Foram pescá-lo quando lecionava na pequena escola primária. Não havia tempo para muitas explicações: "Interrompa a aula, o camarada vai ter que nos acompanhar." Levavam um terno de roupa mais ou menos de suas medidas -segundo Jorge, o governo mongol possuía um estoque de roupas ocidentais para eventuais necessidades, como essa, por exemplo. "Mude a roupa e venha conosco, pois o camarada vai servir de intérprete de francês a Jorge Amado, escritor brasileiro, Prêmio Internacional Stalin." O nome de Jorge Amado não lhe recordava grande coisa, tinha uma vaga lembrança de tê-lo ouvido numa emissão e não chegava a impressioná-lo, mas o título de Prêmio Internacional Stalin buliu com ele. "Iremos daqui para o Palácio do Governo, onde o Primeiro-ministro nos espera." Primeiro-ministro? Agora, sim, ele estremecera. Ao ver o intérprete enfatiotado, pronto para segui-los, os emissários, dando por cumprida a tão difícil tarefa, respiraram aliviados: "Ufa!", disseram. "Ufa!", disse eu, ao vê-lo chegar: a pátria estava salva.

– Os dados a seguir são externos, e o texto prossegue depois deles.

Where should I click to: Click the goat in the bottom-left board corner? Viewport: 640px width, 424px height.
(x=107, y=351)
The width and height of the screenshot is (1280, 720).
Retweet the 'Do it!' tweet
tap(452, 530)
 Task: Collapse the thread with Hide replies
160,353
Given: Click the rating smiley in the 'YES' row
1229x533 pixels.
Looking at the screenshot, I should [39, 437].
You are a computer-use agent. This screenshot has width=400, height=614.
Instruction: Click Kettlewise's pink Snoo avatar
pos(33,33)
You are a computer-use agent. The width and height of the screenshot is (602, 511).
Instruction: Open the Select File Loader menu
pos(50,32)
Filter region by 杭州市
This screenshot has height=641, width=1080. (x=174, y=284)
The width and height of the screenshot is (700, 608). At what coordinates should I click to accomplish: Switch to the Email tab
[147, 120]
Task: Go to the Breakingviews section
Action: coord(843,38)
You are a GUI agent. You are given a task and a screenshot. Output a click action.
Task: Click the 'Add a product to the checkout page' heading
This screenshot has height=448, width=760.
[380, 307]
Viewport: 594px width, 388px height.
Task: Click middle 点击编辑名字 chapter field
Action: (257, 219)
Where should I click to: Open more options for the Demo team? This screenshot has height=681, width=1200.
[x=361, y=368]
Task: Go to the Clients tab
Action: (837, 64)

No gabinete do Primeiro-ministro, começou falando lentamente, medindo cada frase, cada palavra, refletindo antes de proferi-las… Nós tratamos de deixá-lo à vontade, e na visita ao Parlamento, logo em seguida, traduzindo os discursos, ele já tremia menos; aos poucos foi ganhando terreno e confiança, revelou-se um excelente tradutor.

Em tão poucos dias nos tornáramos íntimos do professor primário, do homem que, para nos servir, fizera das tripas coração, falara francês pela primeira vez na vida. Nos abraços da despedida, estávamos todos comovidos. Entre a emoção e o encabulamento, nosso tradutor pediu a Jorge que lhe fizesse assinaturas das revistas editadas em francês, na União Soviética. Não tenho dúvidas de que das coisas que mais prazer deu a Jorge foi mandar para nosso amigo mongol quantidade de livros editados em francês na União Soviética, fazer assinaturas em seu nome, por três anos, das revistas: Littérature Soviétique, Problèmes du Sócialisme e Temps Nouveaux.

Naquele mesmo ano de 1952, no mês de dezembro, Jorge voltou à Europa e encontrou-se com o camarada Ministro numa reunião do Conselho Mundial da Paz, em Viena. Perguntou-lhe por nosso amigo, tradutor de francês. Teria voltado a lecionar na sua escolinha? O amigo Ministro — em breve ele viria a ser Primeiro-ministro da Mongólia — respondera com uma gostosa gargalhada: "Professor primário? Está louco? Uma preciosidade dessas não se joga fora… Ele é hoje chefe do departamento de francês do Ministério do Exterior. Resultado de tua visita."